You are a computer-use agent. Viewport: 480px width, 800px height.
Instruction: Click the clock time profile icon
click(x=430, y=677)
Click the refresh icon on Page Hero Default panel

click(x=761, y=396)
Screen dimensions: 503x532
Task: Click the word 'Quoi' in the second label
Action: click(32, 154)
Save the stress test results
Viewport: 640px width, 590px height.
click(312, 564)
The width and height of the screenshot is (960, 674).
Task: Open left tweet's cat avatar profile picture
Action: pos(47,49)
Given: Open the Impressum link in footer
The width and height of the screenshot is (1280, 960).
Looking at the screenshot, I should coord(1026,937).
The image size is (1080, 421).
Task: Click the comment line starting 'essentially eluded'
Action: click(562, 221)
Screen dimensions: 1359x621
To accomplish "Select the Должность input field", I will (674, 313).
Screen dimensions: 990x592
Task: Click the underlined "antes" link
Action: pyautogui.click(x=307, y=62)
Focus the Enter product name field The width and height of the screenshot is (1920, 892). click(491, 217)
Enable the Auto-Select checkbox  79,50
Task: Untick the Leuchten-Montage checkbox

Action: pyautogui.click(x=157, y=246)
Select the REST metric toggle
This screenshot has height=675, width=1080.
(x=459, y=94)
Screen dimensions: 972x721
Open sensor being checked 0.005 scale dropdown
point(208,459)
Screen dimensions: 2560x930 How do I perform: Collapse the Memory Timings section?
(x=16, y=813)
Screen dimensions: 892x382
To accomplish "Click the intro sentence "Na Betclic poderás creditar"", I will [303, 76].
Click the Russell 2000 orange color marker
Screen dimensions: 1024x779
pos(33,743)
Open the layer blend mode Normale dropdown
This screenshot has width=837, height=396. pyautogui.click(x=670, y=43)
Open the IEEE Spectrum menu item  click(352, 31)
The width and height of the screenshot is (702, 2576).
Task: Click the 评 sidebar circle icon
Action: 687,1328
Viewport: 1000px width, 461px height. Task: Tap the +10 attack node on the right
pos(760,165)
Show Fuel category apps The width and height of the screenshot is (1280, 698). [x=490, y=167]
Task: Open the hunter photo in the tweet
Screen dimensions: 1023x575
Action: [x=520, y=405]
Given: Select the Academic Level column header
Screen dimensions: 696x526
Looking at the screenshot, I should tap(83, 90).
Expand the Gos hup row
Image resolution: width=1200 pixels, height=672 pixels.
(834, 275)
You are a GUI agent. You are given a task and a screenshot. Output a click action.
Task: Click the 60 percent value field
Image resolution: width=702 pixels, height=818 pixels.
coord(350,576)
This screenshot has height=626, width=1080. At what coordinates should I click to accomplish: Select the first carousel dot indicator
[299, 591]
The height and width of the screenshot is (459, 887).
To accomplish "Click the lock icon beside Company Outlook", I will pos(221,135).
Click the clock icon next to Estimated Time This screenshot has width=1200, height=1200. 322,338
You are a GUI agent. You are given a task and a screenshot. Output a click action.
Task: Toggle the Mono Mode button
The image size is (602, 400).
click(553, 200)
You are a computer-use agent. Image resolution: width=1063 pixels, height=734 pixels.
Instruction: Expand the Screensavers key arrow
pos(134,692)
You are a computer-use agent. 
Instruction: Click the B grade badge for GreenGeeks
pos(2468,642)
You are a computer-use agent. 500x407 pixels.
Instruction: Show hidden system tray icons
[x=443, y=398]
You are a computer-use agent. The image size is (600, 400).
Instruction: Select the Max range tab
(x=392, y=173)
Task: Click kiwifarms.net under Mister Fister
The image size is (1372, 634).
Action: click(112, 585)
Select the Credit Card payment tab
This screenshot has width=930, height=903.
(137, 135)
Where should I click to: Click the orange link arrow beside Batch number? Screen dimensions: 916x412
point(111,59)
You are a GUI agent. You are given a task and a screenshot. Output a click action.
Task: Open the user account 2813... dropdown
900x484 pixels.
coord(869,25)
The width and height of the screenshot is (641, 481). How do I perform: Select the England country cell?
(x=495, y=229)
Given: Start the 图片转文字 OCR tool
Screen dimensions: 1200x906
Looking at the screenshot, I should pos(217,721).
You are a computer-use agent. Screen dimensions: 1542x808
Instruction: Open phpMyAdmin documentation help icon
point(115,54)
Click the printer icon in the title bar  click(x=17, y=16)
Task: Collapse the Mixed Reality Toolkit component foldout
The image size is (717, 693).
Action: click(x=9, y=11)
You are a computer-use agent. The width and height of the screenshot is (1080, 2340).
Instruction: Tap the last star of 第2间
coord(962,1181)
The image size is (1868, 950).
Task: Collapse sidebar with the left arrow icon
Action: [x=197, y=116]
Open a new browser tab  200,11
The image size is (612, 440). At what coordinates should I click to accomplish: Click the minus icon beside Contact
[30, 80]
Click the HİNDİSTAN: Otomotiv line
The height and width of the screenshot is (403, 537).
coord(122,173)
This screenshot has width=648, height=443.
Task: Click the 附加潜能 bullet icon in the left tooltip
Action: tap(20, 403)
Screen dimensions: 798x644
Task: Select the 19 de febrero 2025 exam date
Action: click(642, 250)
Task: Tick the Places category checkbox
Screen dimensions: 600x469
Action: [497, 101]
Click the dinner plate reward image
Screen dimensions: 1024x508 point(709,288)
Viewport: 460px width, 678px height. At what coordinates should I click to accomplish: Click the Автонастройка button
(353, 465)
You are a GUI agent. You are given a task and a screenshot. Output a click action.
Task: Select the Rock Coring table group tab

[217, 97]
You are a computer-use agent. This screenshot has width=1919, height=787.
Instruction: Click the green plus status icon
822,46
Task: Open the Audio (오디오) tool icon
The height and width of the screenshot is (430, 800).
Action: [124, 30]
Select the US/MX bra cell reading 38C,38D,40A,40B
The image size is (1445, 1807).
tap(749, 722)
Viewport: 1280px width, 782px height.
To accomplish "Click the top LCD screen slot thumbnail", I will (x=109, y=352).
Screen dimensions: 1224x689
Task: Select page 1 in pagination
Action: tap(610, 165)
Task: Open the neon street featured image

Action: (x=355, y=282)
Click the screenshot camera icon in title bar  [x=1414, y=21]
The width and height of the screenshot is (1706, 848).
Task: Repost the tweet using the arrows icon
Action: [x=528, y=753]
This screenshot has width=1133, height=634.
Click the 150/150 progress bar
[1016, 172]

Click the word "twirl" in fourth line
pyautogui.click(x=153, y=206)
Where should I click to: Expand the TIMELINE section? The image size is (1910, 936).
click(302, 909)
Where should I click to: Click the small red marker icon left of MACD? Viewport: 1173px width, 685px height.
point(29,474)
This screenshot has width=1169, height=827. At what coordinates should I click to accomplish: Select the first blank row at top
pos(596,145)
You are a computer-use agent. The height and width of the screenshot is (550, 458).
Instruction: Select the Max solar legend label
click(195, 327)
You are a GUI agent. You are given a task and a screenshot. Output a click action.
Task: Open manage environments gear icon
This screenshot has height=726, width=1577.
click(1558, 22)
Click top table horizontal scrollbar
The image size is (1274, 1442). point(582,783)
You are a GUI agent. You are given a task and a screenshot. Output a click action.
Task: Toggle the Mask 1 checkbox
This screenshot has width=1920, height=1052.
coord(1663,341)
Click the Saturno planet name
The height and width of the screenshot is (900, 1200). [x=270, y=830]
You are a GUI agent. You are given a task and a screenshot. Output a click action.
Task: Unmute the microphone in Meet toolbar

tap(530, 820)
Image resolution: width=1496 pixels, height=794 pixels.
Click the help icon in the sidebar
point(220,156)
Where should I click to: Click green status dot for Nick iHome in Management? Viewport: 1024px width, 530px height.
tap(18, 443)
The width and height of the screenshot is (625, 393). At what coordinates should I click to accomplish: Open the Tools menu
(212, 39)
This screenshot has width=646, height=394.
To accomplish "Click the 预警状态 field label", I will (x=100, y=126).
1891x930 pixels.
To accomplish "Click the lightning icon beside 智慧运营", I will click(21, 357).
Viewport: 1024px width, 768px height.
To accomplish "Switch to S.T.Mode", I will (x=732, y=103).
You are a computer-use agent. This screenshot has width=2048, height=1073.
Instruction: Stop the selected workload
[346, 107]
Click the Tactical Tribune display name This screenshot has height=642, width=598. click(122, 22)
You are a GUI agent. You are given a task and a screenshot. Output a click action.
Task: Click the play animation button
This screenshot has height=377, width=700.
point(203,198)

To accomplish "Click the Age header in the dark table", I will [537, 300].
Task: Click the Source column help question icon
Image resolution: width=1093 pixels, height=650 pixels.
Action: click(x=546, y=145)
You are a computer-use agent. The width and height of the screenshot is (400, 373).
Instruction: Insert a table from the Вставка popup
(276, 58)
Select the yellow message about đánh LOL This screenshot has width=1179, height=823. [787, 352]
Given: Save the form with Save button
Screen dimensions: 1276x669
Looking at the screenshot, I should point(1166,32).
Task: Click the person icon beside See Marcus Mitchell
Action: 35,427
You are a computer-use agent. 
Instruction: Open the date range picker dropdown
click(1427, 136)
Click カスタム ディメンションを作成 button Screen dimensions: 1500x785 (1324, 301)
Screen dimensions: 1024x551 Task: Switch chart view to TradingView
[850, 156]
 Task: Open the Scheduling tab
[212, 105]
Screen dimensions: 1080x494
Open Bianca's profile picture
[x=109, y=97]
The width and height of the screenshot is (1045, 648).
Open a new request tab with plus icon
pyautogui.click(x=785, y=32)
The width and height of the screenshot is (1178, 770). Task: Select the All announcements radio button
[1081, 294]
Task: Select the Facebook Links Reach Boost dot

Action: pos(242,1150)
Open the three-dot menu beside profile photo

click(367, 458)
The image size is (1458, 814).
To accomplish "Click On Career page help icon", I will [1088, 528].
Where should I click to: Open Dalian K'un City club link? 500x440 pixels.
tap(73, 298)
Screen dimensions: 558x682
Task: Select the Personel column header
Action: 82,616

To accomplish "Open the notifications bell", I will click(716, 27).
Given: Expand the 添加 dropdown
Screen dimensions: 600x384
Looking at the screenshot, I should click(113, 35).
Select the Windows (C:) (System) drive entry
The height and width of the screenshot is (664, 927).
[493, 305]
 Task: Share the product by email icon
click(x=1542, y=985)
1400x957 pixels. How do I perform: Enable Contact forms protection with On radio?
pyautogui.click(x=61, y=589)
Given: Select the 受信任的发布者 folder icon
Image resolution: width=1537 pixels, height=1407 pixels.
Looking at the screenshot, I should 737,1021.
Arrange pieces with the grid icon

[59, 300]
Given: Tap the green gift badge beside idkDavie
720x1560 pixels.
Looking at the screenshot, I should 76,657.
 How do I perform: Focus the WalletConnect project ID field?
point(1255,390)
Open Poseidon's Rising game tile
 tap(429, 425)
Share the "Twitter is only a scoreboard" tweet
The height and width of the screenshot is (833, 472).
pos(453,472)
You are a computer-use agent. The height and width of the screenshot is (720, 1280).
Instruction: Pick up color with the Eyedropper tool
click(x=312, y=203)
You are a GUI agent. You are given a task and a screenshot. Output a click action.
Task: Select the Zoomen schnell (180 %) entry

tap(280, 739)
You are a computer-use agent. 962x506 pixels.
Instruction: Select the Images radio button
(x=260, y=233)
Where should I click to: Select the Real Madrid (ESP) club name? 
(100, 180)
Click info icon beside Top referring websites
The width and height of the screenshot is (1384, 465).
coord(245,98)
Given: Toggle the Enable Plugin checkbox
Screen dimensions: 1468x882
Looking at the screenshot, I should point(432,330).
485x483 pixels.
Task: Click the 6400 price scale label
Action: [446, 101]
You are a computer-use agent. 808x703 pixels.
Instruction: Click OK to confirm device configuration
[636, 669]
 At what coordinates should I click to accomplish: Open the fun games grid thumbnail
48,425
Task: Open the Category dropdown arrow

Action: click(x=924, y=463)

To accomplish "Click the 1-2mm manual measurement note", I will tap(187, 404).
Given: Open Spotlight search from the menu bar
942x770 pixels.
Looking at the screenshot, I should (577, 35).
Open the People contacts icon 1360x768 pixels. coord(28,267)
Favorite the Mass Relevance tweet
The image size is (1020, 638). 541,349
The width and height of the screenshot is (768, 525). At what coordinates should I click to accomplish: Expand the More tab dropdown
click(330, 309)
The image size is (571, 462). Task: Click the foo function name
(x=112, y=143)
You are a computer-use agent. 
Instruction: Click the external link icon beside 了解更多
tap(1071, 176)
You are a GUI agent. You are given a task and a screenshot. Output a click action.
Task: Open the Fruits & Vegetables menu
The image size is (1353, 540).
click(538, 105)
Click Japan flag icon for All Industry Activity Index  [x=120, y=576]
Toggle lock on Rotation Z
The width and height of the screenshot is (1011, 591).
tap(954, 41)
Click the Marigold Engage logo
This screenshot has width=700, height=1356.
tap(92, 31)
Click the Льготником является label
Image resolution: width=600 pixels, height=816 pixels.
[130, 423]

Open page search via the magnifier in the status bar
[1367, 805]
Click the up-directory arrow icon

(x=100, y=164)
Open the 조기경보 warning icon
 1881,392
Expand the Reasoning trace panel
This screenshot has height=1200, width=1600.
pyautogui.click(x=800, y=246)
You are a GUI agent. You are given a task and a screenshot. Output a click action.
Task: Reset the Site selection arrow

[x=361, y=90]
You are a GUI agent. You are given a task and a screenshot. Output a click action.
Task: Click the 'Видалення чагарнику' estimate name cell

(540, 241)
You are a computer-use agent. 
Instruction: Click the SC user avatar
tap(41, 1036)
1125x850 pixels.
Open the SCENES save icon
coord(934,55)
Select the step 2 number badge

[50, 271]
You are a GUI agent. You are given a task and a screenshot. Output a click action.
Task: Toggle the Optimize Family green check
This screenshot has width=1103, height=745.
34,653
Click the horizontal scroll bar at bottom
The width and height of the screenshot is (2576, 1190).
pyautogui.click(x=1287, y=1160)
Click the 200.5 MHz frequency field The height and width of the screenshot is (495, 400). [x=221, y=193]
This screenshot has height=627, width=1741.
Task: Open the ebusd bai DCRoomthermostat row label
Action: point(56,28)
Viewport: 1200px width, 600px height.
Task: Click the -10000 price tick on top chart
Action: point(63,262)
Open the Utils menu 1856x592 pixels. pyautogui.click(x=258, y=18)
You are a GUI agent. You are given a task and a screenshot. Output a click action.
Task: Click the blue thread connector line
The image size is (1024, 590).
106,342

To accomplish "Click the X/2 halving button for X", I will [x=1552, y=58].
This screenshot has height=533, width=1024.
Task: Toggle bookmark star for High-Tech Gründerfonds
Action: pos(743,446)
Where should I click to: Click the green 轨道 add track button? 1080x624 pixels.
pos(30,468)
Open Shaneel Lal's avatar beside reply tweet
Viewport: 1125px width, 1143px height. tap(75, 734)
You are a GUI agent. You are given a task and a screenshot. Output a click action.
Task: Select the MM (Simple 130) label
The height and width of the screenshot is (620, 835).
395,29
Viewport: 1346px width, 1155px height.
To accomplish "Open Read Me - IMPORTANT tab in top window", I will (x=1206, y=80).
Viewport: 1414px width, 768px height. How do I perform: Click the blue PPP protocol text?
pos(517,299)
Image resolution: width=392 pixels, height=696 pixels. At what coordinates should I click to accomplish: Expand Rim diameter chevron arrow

■ TASK PROMPT ■
Your answer should be the lines above from the one containing "942x770 pixels." through the one containing "Task: Open the Fruits & Vegetables menu", copied exactly and with both ends kept.

■ OUTPUT FOR THIS EXERCISE ■
942x770 pixels.
Looking at the screenshot, I should (577, 35).
Open the People contacts icon 1360x768 pixels. coord(28,267)
Favorite the Mass Relevance tweet
The image size is (1020, 638). 541,349
The width and height of the screenshot is (768, 525). At what coordinates should I click to accomplish: Expand the More tab dropdown
click(330, 309)
The image size is (571, 462). Task: Click the foo function name
(x=112, y=143)
You are a computer-use agent. 
Instruction: Click the external link icon beside 了解更多
tap(1071, 176)
You are a GUI agent. You are given a task and a screenshot. Output a click action.
Task: Open the Fruits & Vegetables menu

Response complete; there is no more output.